''KARİYERİST OLSAM BUGÜN BAKAN OLURDUM!'' MEDYANIN 'MERT'İ AHMET TULGAR'A KONUŞTU!

Son zamanlarda Türkiye medyasında en fazla dikkat çeken köşe yazarlarından biri olan Nuray Mert içinden geldiği çevrenin kendisine tepkisi için neler söyledi? İşte Mert'in samimi açıklamaları...

"Kariyerist olsam bugün bakan olurdum"

"Benim sağ ile işim olmaz"

"İçinden geldiğim çevreye öfke duyuyordum"

"Benimle tartışanların en büyük talihsizliği benim çok kontrollü olmamdır"

Nuray Mert şu sıralar Türkiye medyasında en fazla dikkat çeken köşe yazarlarından. Aslında eskiden de öyleydi. En azından kendi deyimiyle "Türkiye’de daha fazla demokrasi olsun" diyenler için. 28 Şubat ve sonrasında İslami kesimin mağduriyetlerini bütün risklerine, en azından medyadan dışlanma riskine rağmen gündeme getirenlerden oldu.
Şimdi ise Ak Parti hükümetini özellikle demokrasi ve sosyal adalet konularında en fazla eleştiren, sık sık da bu konuda yeni polemikler başlatan biri.
Belki de bir dönem çok yakınlarında olduğu içini onun kendilerine yönelik eleştirilerinin muhalefetin elini daha fazla güçlendireceğini düşündüklerinden ona başkasına olduğundan daha sert tepki gösteriyor Ak Parti yanlısı gazeteciler.
Ama sol ise onu, "benim sağ ile işim olmaz" diyen Nuray Mert’i, şimdi her zamankinden daha fazla seviyor.
Mert, bütün bu süreci demokrasinin saiklerine göre davranarak sarsılmadan geçirdi. Zaten kişiliği de öyle pek sarsılacak türden değil. En azından öyle görünüyor.

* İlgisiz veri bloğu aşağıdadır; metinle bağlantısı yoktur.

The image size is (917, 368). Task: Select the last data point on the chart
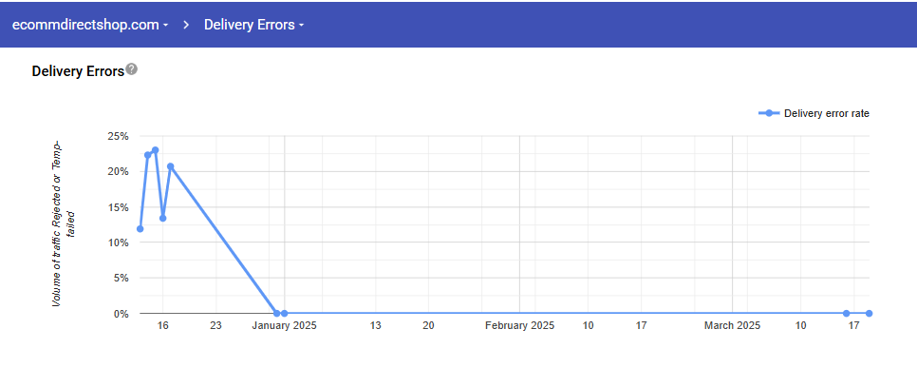[869, 314]
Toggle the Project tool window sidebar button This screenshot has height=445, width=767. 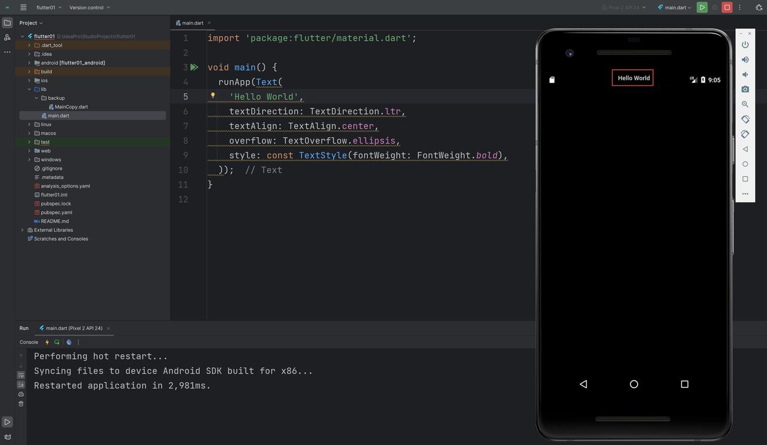click(7, 23)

- Nuraycığım, sendeki bu değişim nedeni nedir? Ya da şöyle diyeyim: 28 Şubat sürecindeki demokrasi mücadelen, söylemin, bütün tepkilere karşın, sonra Ak Parti iktidar geldiğinde verdiğin kredi. Yani bugün senin başka bir tarafta olman beklenirdi. Bütün bu süreci nasıl yaşadın?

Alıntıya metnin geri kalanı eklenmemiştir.